*** Input data

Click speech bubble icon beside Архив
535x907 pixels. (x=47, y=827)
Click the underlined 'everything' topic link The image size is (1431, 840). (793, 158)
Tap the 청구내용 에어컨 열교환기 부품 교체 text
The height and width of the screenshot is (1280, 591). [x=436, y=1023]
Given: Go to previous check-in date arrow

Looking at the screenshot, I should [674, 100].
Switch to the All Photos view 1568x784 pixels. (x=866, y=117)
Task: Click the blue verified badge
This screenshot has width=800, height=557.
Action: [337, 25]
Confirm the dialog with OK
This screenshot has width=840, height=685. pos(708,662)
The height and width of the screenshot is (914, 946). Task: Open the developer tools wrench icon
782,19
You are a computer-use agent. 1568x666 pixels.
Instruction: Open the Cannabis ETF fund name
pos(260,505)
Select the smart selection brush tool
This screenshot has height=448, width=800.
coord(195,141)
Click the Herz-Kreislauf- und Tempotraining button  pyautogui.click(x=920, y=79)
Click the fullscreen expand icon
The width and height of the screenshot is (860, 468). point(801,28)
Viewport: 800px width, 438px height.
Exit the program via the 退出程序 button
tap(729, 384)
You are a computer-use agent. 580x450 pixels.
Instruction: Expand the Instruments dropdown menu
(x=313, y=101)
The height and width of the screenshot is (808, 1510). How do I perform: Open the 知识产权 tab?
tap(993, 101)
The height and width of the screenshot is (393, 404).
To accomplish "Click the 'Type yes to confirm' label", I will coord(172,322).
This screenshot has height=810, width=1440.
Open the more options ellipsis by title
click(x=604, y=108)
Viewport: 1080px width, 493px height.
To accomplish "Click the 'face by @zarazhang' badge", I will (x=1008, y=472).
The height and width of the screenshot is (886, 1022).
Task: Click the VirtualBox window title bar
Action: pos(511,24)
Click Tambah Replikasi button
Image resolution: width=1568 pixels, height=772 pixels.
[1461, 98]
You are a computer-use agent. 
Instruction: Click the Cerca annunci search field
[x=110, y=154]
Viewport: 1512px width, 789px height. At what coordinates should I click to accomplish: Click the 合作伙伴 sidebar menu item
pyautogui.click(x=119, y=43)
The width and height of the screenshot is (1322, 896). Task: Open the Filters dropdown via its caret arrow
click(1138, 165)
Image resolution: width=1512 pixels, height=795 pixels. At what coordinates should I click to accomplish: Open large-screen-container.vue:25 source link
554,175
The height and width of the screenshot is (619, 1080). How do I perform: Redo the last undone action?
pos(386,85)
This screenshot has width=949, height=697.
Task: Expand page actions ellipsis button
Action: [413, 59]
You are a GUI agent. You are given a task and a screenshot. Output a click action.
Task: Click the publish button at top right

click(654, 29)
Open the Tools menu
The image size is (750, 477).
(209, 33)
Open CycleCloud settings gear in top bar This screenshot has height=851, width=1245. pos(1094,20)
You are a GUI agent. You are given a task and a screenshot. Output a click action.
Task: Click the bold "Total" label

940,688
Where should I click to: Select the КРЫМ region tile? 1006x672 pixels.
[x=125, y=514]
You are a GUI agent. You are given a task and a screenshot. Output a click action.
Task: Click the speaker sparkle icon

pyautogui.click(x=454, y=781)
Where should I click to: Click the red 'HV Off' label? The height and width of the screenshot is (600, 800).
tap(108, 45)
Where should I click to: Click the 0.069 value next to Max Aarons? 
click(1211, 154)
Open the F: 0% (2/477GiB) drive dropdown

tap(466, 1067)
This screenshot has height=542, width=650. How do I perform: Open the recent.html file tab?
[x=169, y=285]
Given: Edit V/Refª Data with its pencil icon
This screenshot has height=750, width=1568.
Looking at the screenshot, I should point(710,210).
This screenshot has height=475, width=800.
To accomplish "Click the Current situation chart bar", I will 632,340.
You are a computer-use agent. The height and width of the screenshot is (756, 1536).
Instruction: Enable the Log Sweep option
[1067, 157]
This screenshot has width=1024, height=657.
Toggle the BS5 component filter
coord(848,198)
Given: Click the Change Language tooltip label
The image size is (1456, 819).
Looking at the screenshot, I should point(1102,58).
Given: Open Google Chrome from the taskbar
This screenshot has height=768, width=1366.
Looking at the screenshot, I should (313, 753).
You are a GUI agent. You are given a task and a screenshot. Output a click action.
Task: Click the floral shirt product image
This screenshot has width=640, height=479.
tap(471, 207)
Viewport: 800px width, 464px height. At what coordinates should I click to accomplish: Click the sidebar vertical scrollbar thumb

******

Problem:
Each entry above needs to be output exactly.

Response to the task:
Click speech bubble icon beside Архив
535x907 pixels. (x=47, y=827)
Click the underlined 'everything' topic link The image size is (1431, 840). (793, 158)
Tap the 청구내용 에어컨 열교환기 부품 교체 text
The height and width of the screenshot is (1280, 591). [x=436, y=1023]
Given: Go to previous check-in date arrow

Looking at the screenshot, I should [674, 100].
Switch to the All Photos view 1568x784 pixels. (x=866, y=117)
Task: Click the blue verified badge
This screenshot has width=800, height=557.
Action: [337, 25]
Confirm the dialog with OK
This screenshot has width=840, height=685. pos(708,662)
The height and width of the screenshot is (914, 946). Task: Open the developer tools wrench icon
782,19
You are a computer-use agent. 1568x666 pixels.
Instruction: Open the Cannabis ETF fund name
pos(260,505)
Select the smart selection brush tool
This screenshot has height=448, width=800.
coord(195,141)
Click the Herz-Kreislauf- und Tempotraining button  pyautogui.click(x=920, y=79)
Click the fullscreen expand icon
The width and height of the screenshot is (860, 468). point(801,28)
Viewport: 800px width, 438px height.
Exit the program via the 退出程序 button
tap(729, 384)
You are a computer-use agent. 580x450 pixels.
Instruction: Expand the Instruments dropdown menu
(x=313, y=101)
The height and width of the screenshot is (808, 1510). How do I perform: Open the 知识产权 tab?
tap(993, 101)
The height and width of the screenshot is (393, 404).
To accomplish "Click the 'Type yes to confirm' label", I will coord(172,322).
This screenshot has height=810, width=1440.
Open the more options ellipsis by title
click(x=604, y=108)
Viewport: 1080px width, 493px height.
To accomplish "Click the 'face by @zarazhang' badge", I will (x=1008, y=472).
The height and width of the screenshot is (886, 1022).
Task: Click the VirtualBox window title bar
Action: pos(511,24)
Click Tambah Replikasi button
Image resolution: width=1568 pixels, height=772 pixels.
[1461, 98]
You are a computer-use agent. 
Instruction: Click the Cerca annunci search field
[x=110, y=154]
Viewport: 1512px width, 789px height. At what coordinates should I click to accomplish: Click the 合作伙伴 sidebar menu item
pyautogui.click(x=119, y=43)
The width and height of the screenshot is (1322, 896). Task: Open the Filters dropdown via its caret arrow
click(1138, 165)
Image resolution: width=1512 pixels, height=795 pixels. At what coordinates should I click to accomplish: Open large-screen-container.vue:25 source link
554,175
The height and width of the screenshot is (619, 1080). How do I perform: Redo the last undone action?
pos(386,85)
This screenshot has width=949, height=697.
Task: Expand page actions ellipsis button
Action: [413, 59]
You are a GUI agent. You are given a task and a screenshot. Output a click action.
Task: Click the publish button at top right

click(654, 29)
Open the Tools menu
The image size is (750, 477).
(209, 33)
Open CycleCloud settings gear in top bar This screenshot has height=851, width=1245. pos(1094,20)
You are a GUI agent. You are given a task and a screenshot. Output a click action.
Task: Click the bold "Total" label

940,688
Where should I click to: Select the КРЫМ region tile? 1006x672 pixels.
[x=125, y=514]
You are a GUI agent. You are given a task and a screenshot. Output a click action.
Task: Click the speaker sparkle icon

pyautogui.click(x=454, y=781)
Where should I click to: Click the red 'HV Off' label? The height and width of the screenshot is (600, 800).
tap(108, 45)
Where should I click to: Click the 0.069 value next to Max Aarons? 
click(1211, 154)
Open the F: 0% (2/477GiB) drive dropdown

tap(466, 1067)
This screenshot has height=542, width=650. How do I perform: Open the recent.html file tab?
[x=169, y=285]
Given: Edit V/Refª Data with its pencil icon
This screenshot has height=750, width=1568.
Looking at the screenshot, I should point(710,210).
This screenshot has height=475, width=800.
To accomplish "Click the Current situation chart bar", I will 632,340.
You are a computer-use agent. The height and width of the screenshot is (756, 1536).
Instruction: Enable the Log Sweep option
[1067, 157]
This screenshot has width=1024, height=657.
Toggle the BS5 component filter
coord(848,198)
Given: Click the Change Language tooltip label
The image size is (1456, 819).
Looking at the screenshot, I should point(1102,58).
Given: Open Google Chrome from the taskbar
This screenshot has height=768, width=1366.
Looking at the screenshot, I should (313, 753).
You are a GUI agent. You are given a task and a screenshot. Output a click action.
Task: Click the floral shirt product image
This screenshot has width=640, height=479.
tap(471, 207)
Viewport: 800px width, 464px height. At what coordinates should I click to accomplish: Click the sidebar vertical scrollbar thumb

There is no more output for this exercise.